PSP A maintains an account that stores end users’ personal information and the payment credentials generated for them. To send funds, clients connect to the PSP A online interface and enter the transaction details. PSP A’s website captures the information to initiate the EFT and sends a payment instruction to the designated payment system. Further processing of the transaction takes place on the designated system, with the transferee eventually receiving the funds.
When one of their clients is receiving funds, PSP A makes the funds available in their PSP A account after the transfer is completed on the designated payment system. PSP A holds the funds until the client transfers further or withdraw those funds.
· Designated payment system operator with multiple lines of business: In addition to the clearing and settlement services performed on its designated system, Entity XYZ starts distributing a new risk-management tool that manages rules in real time to flag or decline suspicious transactions with a high fraud risk score. It offers this service to other entities, including other PSPs, on a platform that is separate from the designated system. Clients can choose to opt-in for an additional fee.

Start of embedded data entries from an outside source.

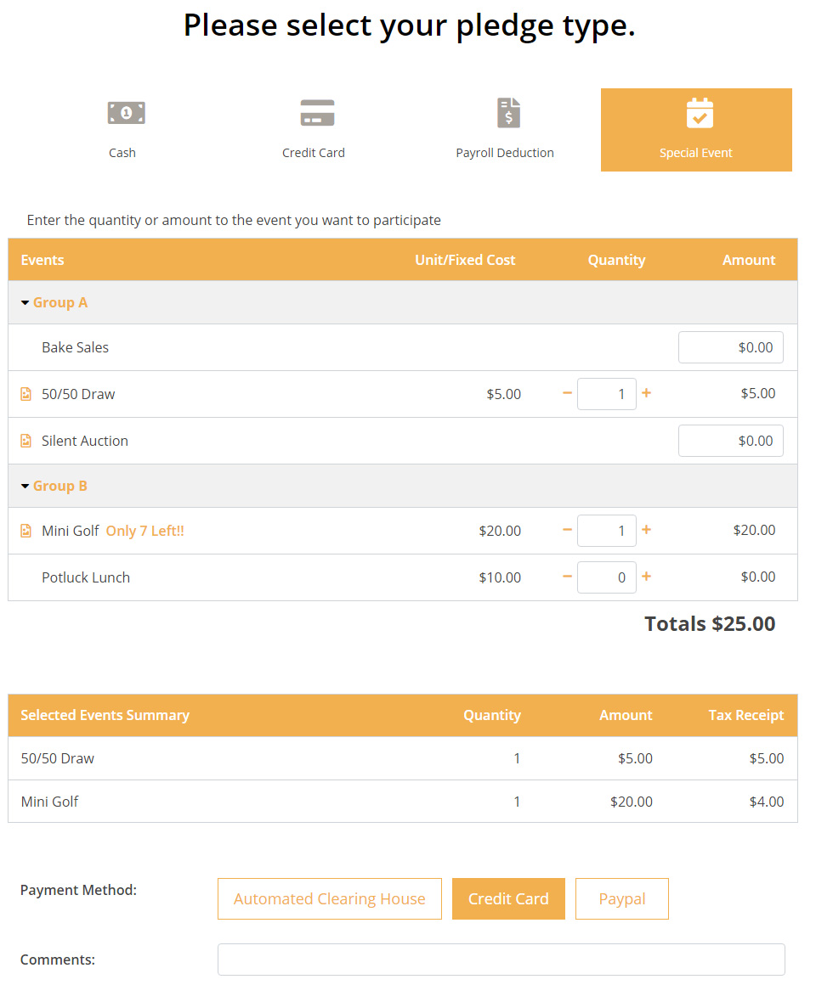Open image icon beside 50/50 Draw
The height and width of the screenshot is (985, 816).
26,394
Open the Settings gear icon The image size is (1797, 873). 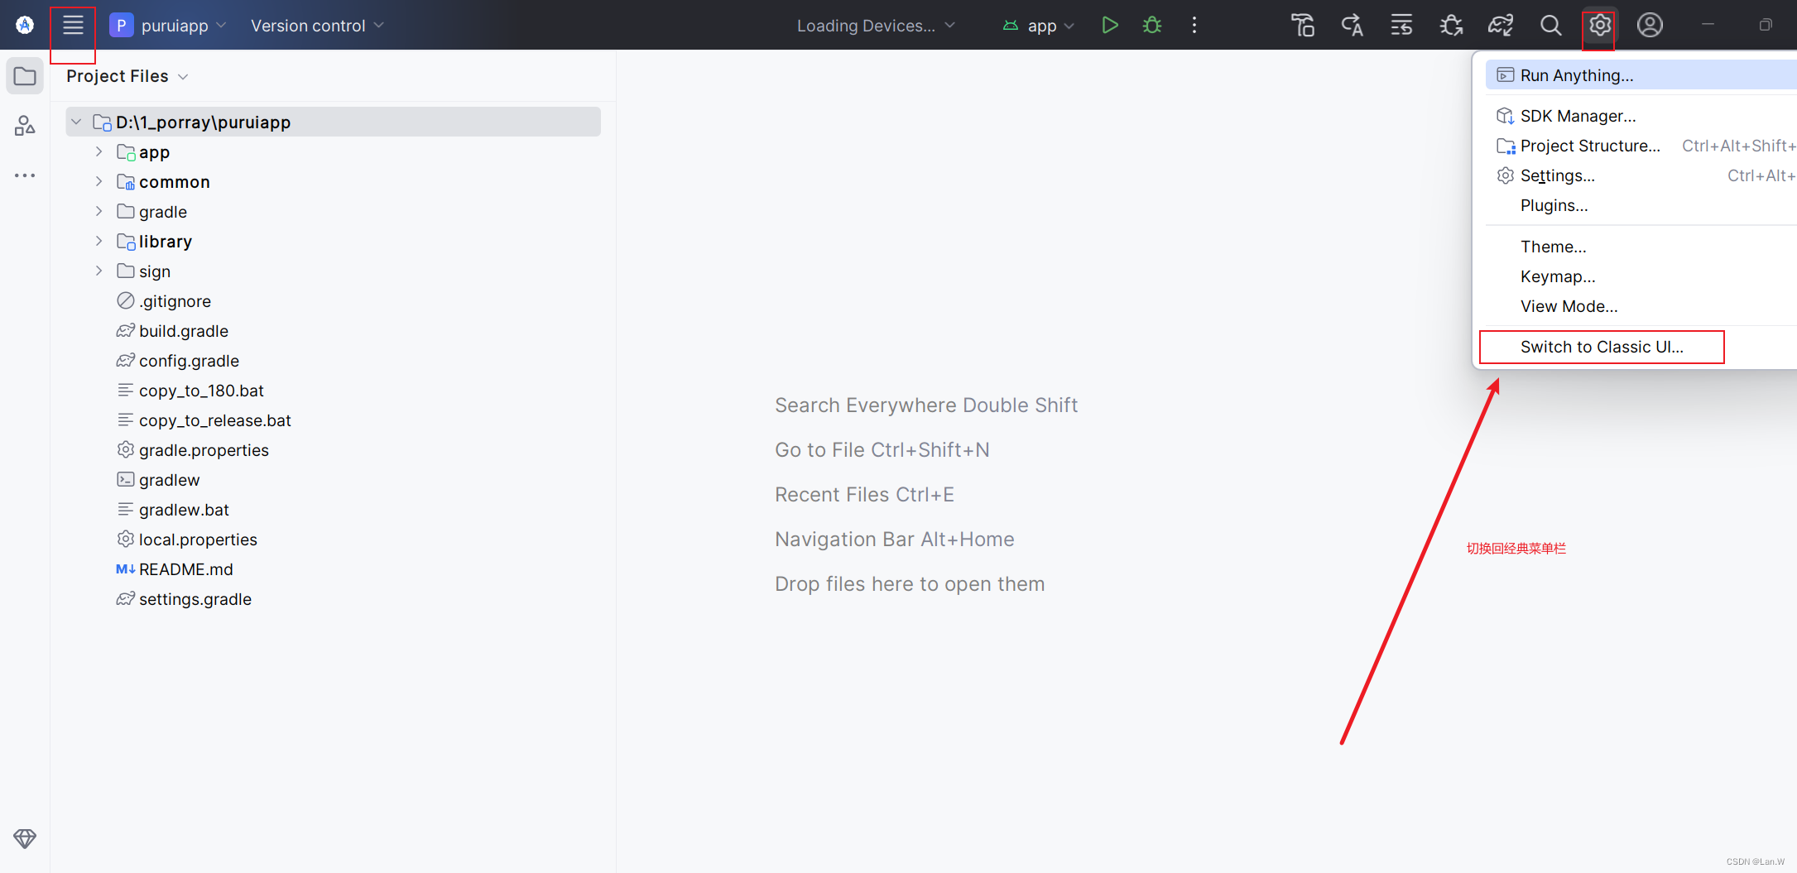tap(1599, 25)

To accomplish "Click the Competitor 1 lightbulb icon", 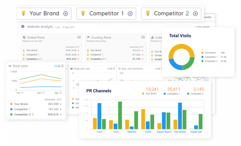I will pos(83,13).
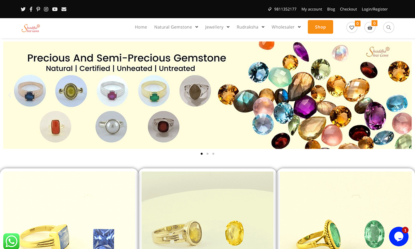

· Designated payment system operator: Entity XYZ, owned by a group of financial institutions, operates the designated payment system used by PSP A. In operating the system, Entity XYZ performs the following retail payment functions on behalf of its members, as defined in section 2 of the RPAA: the transmission, reception or facilitation of an instruction in relation to an EFT and the provision of clearing and settlement. These are the only payment functions Entity XYZ performs.